Perché questa citazione e perché parlo di trasformismo? Perché non so inquadrare in un altro contesto quanto è avvenuto nel PD negli ultimi anni. E lo dico non per vuota teoria o polemica, ma perché nella mia critica all’ANPI locale per l’invito alla sen. Fedeli a commemorare Teresa Noce, ho visto un atto d’indulgenza verso il trasformismo, cui è nuovamente soggetto il Paese sotto Renzi.
Anzitutto, dopo essersi presentato alle elezioni col fine dichiarato di far fuori Berlusconi e il berlusconismo, il PD invece ha fatto fuori il proprio segretario e ha cooptato nella maggioranza una parte dell’opposizione di destra per esigenze tipicamente utilitaristiche (Alfano, Lupi & C.). E ciò che è peggio ha coinvolto lo stesso Caimano nell’elezione del capo dello Stato, quando erano in campo due nomi d’indiscutibile profilo politico e morale come Rodotà o come Prodi. Nomi sui quali con un po’ di pazienza si poteva formare una maggioranza (Pertini fu eletto al 16° scrutinio dopo 10 giorni di votazioni!). Poi, con un golpe bianco, fu messo in sella con scelta extraparlamentare  Renzi, e, sempre per via extraparlamentare, è stato stipulato il patto del Nazareno, e non su questioni secondarie, no, nientemeno che per demolire la Costituzione; opera, questa, alla quale Berlusconi si era già applicato col progetto sventato dal referendum del giugno 2006.
Orbene, un disegno di eguale ispirazione è stato approntato oggi da Renzi d’intesa con B. e una parte di coloro che sfilarono con noi nelle piazze e nei dibattiti nel 2006 sono ora schierati nel PD per lo sbrego della Carta. E lo fanno non solo affondando la lama nel corpo vivo della Costituzione, ma anche con le leggi che ne sono diretta applicazione: lo Statuto del lavoratori, la legge elettorale e la scuola pubblica.
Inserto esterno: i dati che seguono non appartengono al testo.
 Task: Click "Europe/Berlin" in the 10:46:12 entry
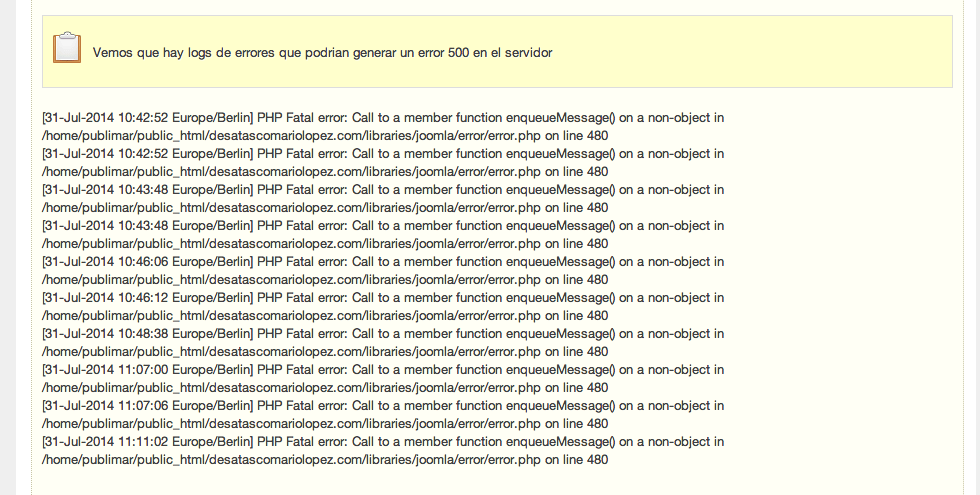212,298
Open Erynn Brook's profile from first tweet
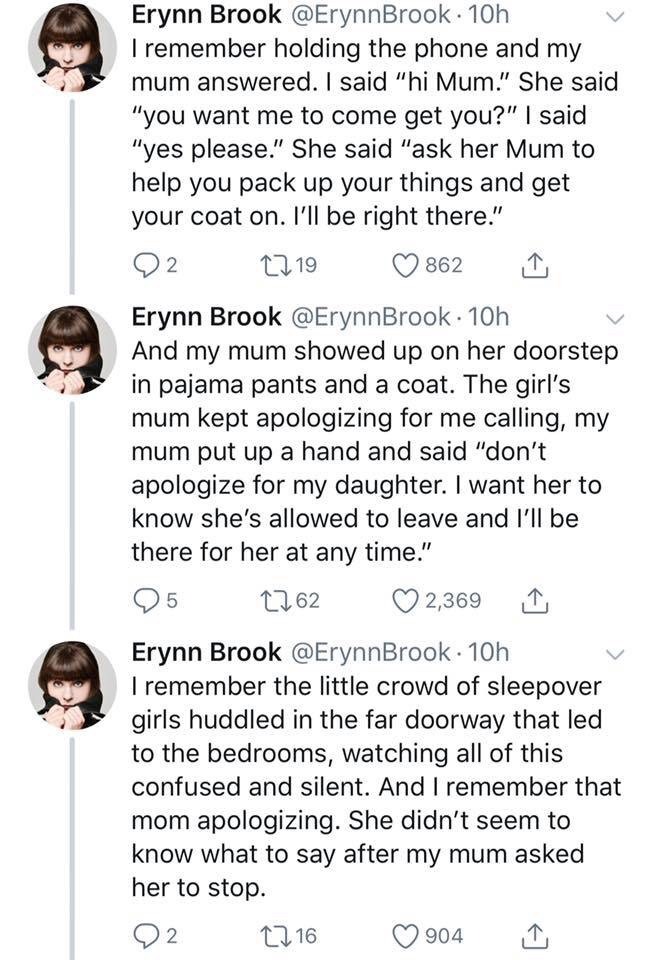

La senatrice invitata dall’ANPI locale a ricordare una delle figure più fulgide della Resistenza e della costruzione della Repubblica democratica, Teresa Noce, “Estella”, è una delle espressioni di questo trasformismo, che per di più, rispetto a De Pretis, va in direzione opposta. Il buon Agostino invitava quelli della destra storica a passare fra le fila dei “progressisti”, mentre Renzi passa lui armi, bagagli e gregari nello schieramento opposto. Se vogliamo è un fenomeno peggiore del trasformismo di fine Ottocento anche sul piano dei contenuti: allora le convergenze avvenivano su problemi circoscritti, oggi, almeno col Nazareno, col Jobs Act, la legge elettorale e il Senato sono frutto di convergenze su questioni che minano alla base l’ordinamento costituzionale del ‘48.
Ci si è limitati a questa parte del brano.